Ames was also the adviser of Johan Bogerman, President of the Synod of Dort (1618-20)

And William Ames died in Rotterdam in 1633


----------



## Prufrock (Jan 23, 2009)

Discipulo,

I don't think there's any mistake in the quote at all. It doesn't say that Gomarus appealed to Perkins _who was present._ Perkins was a notable supralapsarian: he didn't have to be present at Dort (it's hard when you're dead...) in order for his opinions to still carry weight. We appeal to Perkins today still: it doesn't mean he's alive and present.


----------



## FenderPriest (Jan 23, 2009)

In J.I. Packer's lectures on Puritanism (via RST on iTunesU) he says that most of the English Puritans were Infra.

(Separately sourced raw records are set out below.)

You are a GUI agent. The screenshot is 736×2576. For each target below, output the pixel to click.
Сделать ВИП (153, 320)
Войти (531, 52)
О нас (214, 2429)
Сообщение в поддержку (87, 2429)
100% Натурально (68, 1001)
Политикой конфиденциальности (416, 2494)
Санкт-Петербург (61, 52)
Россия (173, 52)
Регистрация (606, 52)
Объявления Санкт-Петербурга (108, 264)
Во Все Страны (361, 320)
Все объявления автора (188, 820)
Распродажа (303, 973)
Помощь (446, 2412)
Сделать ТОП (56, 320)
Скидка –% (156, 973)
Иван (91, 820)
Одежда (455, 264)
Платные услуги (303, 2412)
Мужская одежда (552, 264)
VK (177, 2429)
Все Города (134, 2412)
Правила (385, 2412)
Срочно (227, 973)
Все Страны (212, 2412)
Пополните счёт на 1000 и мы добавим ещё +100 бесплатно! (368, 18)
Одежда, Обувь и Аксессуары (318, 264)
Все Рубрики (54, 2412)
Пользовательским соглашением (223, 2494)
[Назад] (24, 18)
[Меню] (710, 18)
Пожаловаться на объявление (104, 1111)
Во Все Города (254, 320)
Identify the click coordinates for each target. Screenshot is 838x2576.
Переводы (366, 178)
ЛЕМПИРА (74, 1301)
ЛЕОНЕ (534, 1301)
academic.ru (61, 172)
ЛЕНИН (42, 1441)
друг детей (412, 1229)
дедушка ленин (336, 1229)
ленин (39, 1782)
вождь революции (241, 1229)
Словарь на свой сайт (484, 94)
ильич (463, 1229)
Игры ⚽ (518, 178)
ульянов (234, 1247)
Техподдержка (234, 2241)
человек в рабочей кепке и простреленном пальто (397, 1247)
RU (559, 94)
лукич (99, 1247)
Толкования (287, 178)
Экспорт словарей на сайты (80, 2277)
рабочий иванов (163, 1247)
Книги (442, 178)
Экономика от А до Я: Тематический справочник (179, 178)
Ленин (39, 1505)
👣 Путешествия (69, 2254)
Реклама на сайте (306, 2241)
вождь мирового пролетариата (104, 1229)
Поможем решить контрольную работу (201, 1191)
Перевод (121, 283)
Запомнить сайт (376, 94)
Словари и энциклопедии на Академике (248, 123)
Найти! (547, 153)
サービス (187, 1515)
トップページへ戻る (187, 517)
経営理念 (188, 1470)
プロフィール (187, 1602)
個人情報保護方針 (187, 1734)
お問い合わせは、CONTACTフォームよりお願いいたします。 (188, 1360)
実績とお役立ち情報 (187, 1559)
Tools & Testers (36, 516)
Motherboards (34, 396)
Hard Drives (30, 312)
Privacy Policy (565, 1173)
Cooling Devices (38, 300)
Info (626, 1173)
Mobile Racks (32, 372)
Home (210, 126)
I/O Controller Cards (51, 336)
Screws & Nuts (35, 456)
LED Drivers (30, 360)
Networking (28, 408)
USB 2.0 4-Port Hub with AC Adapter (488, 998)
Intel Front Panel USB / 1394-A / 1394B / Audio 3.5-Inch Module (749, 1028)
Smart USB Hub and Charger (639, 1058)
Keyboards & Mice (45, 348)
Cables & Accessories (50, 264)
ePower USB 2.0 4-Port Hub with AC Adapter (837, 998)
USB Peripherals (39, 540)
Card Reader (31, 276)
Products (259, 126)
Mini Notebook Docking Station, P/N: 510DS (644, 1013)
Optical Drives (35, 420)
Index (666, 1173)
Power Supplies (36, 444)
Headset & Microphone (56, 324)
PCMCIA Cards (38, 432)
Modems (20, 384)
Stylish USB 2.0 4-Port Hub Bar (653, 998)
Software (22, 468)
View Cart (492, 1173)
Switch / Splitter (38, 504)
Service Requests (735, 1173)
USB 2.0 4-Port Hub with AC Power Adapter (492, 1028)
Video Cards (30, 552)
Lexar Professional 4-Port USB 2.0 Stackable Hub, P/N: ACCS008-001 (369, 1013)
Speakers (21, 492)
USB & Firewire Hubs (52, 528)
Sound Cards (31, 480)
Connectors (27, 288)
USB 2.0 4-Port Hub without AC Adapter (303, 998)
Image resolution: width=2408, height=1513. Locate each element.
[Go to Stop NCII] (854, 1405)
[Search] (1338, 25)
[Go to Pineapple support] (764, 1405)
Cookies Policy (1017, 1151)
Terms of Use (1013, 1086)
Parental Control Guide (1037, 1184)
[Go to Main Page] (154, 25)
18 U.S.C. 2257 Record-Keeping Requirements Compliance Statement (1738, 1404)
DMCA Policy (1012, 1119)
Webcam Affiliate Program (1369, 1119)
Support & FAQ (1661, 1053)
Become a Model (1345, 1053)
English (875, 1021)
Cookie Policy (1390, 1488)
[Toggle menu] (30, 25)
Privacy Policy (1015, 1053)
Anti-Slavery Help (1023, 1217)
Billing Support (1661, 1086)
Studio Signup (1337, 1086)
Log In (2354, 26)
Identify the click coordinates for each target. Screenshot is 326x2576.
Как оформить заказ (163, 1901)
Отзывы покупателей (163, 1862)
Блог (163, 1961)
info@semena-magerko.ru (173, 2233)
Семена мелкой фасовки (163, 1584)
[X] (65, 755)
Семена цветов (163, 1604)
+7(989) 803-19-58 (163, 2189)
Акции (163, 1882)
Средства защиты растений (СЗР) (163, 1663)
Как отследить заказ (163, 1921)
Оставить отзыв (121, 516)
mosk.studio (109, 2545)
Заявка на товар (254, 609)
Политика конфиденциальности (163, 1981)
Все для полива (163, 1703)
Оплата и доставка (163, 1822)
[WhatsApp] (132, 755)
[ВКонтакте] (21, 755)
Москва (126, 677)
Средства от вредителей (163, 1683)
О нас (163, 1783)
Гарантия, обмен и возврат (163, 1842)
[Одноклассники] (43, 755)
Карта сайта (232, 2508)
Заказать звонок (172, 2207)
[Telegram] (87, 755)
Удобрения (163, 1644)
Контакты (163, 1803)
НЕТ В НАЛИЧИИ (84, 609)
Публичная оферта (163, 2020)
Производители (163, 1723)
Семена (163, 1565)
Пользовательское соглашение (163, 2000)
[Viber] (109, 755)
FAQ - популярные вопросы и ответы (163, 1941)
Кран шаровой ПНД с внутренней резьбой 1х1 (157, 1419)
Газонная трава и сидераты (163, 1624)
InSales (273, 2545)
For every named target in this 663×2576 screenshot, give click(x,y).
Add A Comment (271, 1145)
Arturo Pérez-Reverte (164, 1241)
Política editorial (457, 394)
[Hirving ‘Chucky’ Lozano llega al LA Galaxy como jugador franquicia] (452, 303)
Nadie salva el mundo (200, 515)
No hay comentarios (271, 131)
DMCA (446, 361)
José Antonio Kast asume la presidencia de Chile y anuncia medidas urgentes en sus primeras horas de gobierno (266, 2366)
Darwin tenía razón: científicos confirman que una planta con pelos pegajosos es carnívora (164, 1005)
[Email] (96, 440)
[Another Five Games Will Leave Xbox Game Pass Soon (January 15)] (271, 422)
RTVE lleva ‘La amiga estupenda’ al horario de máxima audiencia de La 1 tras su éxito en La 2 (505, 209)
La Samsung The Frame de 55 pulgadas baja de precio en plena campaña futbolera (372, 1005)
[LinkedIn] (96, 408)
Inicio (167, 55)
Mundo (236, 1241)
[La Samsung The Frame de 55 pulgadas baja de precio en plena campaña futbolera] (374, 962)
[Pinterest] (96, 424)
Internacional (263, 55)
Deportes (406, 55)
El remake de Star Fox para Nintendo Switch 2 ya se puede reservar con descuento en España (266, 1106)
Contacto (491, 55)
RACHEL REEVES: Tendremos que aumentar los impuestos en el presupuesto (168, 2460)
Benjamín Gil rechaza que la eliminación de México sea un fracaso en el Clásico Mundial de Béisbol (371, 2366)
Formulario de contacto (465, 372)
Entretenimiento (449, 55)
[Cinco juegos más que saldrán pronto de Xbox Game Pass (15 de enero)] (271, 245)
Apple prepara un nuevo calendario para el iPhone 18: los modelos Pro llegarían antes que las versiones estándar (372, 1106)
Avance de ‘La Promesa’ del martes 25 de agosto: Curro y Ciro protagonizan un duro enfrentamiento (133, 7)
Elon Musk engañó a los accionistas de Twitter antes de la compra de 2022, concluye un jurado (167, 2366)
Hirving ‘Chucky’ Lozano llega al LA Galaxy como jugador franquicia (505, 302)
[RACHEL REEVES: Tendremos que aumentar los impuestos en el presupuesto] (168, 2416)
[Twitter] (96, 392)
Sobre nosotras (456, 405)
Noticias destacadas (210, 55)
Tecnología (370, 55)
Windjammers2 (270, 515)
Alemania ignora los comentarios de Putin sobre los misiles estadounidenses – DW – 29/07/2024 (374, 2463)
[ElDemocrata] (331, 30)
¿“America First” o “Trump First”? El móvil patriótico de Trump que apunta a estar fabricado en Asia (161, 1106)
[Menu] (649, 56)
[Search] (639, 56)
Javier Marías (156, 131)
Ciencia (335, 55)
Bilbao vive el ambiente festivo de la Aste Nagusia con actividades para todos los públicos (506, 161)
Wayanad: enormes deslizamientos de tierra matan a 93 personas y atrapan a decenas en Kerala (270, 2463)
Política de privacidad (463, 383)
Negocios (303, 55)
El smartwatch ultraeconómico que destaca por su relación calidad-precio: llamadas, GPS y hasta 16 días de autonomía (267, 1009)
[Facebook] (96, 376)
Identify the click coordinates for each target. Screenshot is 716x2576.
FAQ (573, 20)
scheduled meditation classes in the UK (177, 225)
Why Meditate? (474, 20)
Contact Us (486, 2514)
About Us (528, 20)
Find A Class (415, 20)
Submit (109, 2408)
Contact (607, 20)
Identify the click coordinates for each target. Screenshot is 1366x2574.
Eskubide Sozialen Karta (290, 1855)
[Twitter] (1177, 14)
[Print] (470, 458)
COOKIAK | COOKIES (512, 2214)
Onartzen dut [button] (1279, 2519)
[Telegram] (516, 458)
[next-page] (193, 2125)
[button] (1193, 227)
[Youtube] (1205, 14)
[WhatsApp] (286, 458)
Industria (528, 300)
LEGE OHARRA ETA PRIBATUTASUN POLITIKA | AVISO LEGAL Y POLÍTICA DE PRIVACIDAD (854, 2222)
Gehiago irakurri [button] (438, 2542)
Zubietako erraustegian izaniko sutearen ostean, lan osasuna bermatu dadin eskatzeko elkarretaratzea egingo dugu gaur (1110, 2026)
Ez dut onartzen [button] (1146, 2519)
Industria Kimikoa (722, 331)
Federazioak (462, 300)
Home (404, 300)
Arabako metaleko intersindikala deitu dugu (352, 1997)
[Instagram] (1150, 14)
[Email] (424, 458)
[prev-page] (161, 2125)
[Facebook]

Herman Bavinck has some helpful material on the whole debate in volume 2 of his Reformed Dogmatics.


----------



## discipulo (Jan 23, 2009)

Prufrock said:


> Discipulo,
> 
> I don't think there's any mistake in the quote at all. It doesn't say that Gomarus appealed to Perkins _who was present._ Perkins was a notable supralapsarian: he didn't have to be present at Dort (it's hard when you're dead...) in order for his opinions to still carry weight. We appeal to Perkins today still: it doesn't mean he's alive and present.



Thank you, that makes sense too.
In fact it seemed like an appeal to an opinion of someone present, Ames would fill those requirements.
On the other hand, for Perkins it had to be in the sense of Hebrews 11, those who being already dead still speak.


----------